The New Apostolic Reformation in Practice
Having written the above, I feel as though I haven't appropriately couched what I said–that is, the people above kinda sound like goobers and not radical theocrats who will do whatever it takes to bring their vision of the world to everyone on the planet. When I say the above, I mean the latter and not the former. Every obnoxious voice on the right, Trump aside, is in effect if not reality a dominionist. That's everyone from Tucker Carlson to Nick Fuentes, from Boebert to Alex Jones. That's the leaders and peons of the Proud Boys, Patriot Front, Blood Tribe and millions of people beside.
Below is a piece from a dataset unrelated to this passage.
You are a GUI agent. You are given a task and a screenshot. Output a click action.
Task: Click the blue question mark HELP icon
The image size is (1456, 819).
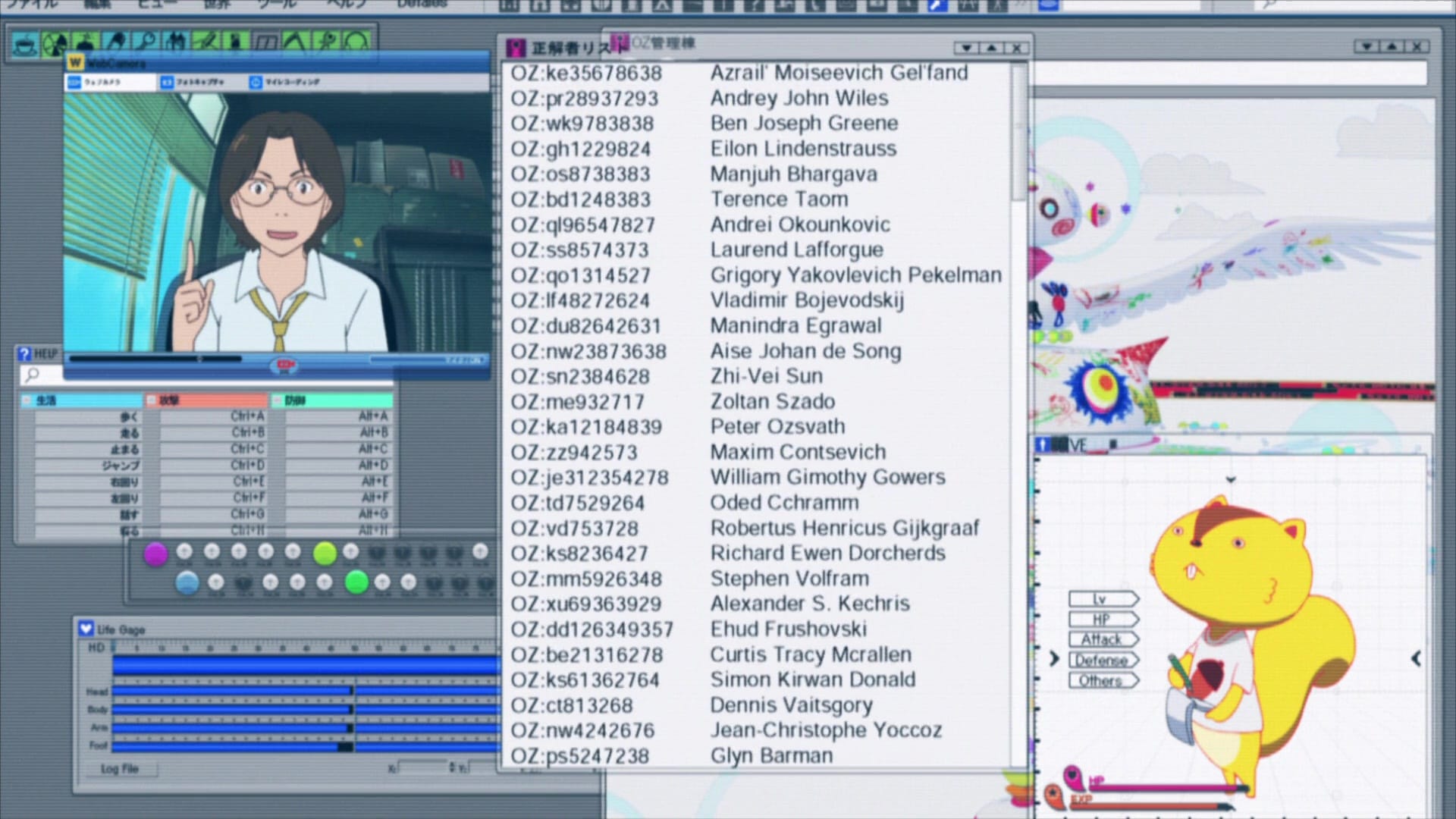click(25, 353)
Whether they know it or not, they will come to this movement or the movement will come to them.
Among the beside, the third-in-line for the presidency is a follower of the New Apostolic Reformation and a staunch dominionist. Mike Johnson, whom I mentioned a couple weeks ago, was elected Speaker of the House after a comedically drawn out fight. Johnson is basically our nightmare: an intolerant theocrat more than willing to use his position in elected office to bring the United States closer to God (and God is white, of course). And while Johnson maintains the appearance of an exceedingly plain and normal person, he and his beliefs tie him inextricably with people who intend to dismantle the US government.
While Johnson hasn't done much in his new role yet, he has nevertheless held a hard line: he will not admit that Biden won the 2020 election. A flag over his office marks his NAR belief–the "appeal to heaven" flag, which is nowadays directly opposed to its origins and flown as a request to God to install a dictator. He is, currently, seeking to impeach the Homeland Security Secretary for lying to Congress because he's said the border is "secure" (And to be clear I think any Homeland Security can pound sand but).
Beyond the fact that a religious movement will inevitably reach people that plain old white supremacy does not, a religious movement imbues their cause with a zealotry you are not likely to find anywhere else. This, I think, is the real danger of NAR. It's the kind of danger that is already present in some areas of the far right–like the most devoted of Trump's followers–but it's not yet blanketed the cause generally. I don't know that that will be true forever. As all points of the far right push further out, they will eventually either unite or be destroyed under the strongest banners–and I guarantee you that at least one of those remaining banners will be emblazoned with a cross.
Take a recent anti-fascist victory as an example; we had Proud Boys at the Ohio Statehouse a couple weeks back. They came out supposedly to memorialize Ashli Babbitt on the anniversary of January 6th. Community members got there first, were more numerous, and outlasted the Proud Boys when they did arrive. The Proud Boys milled around for a little while, shook hands with local cops, and went home–chased away by the cold and the anti-fascists. But imagine if this event weren't put together simply in memory of a white woman shot at an insurrection? What if this event were memorializing a saint? Would they have left? Would we have outnumbered them? Would they have been peaceful, or might they have seen it as their mission to break the skulls of the people aligned against them, seeing as they are, in effect, heretics possessed by demons?
NAR, specifically, isn't a today problem. It is a movement that is still gathering its strength and amassing its forces. But taken in context, NAR is a part of an extant Christian nationalist movement in this country that is itself part of the broader white supremacist and fascist movements in this country, and those movements have already drawn blood. Adding NAR to that mix is like dropping fentanyl into the opioid epidemic. It won't hit us immediately, but soon we may be seeing a pretty drastic change in how the other side operates.